**WHAT NEEDS TO BE DONE:**
Return the listing below unchanged, except that the pictures are dropped.

-------- LISTED ENTRIES --------

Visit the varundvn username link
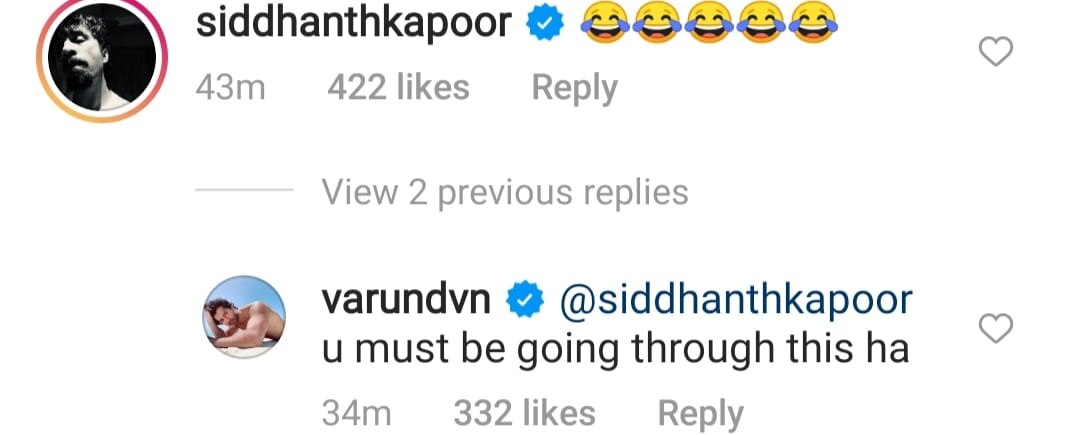 click(407, 301)
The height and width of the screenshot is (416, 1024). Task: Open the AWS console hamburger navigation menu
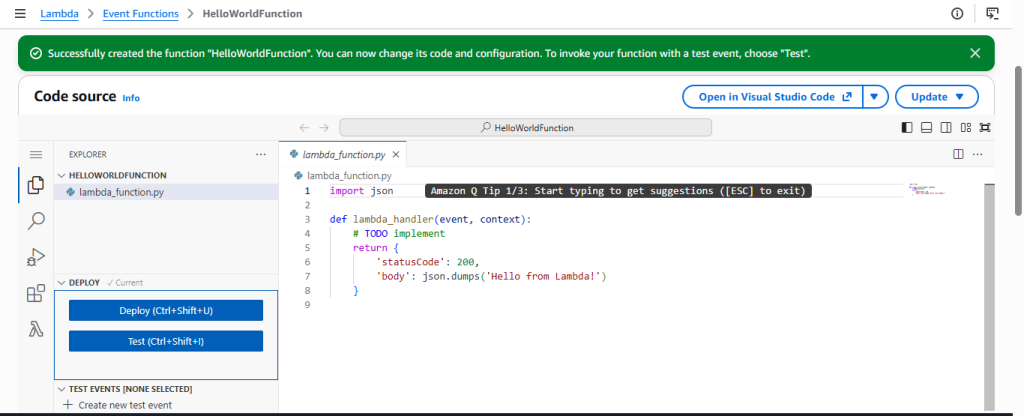pyautogui.click(x=20, y=13)
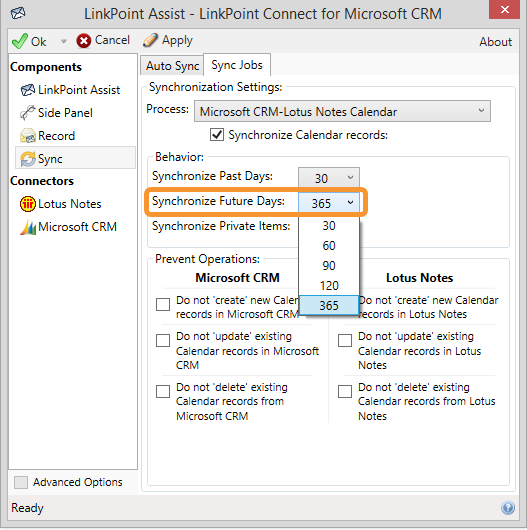Expand the Process dropdown

click(x=342, y=111)
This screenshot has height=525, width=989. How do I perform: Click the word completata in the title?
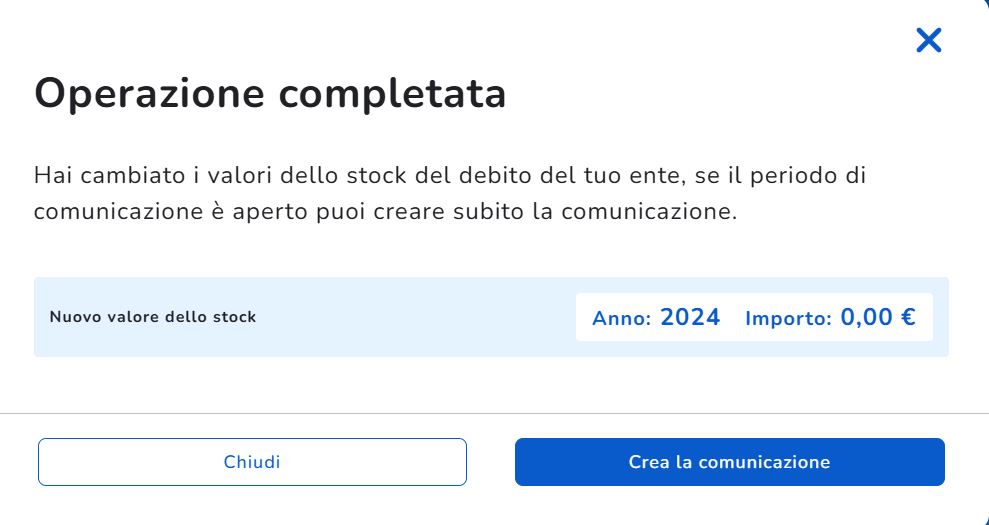tap(392, 95)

--------

**ANSWER TO THE PROBLEM:**
Visit the varundvn username link
 click(407, 301)
The height and width of the screenshot is (416, 1024). Task: Open the AWS console hamburger navigation menu
pyautogui.click(x=20, y=13)
Expand the Process dropdown

click(x=342, y=111)
This screenshot has height=525, width=989. How do I perform: Click the word completata in the title?
tap(392, 95)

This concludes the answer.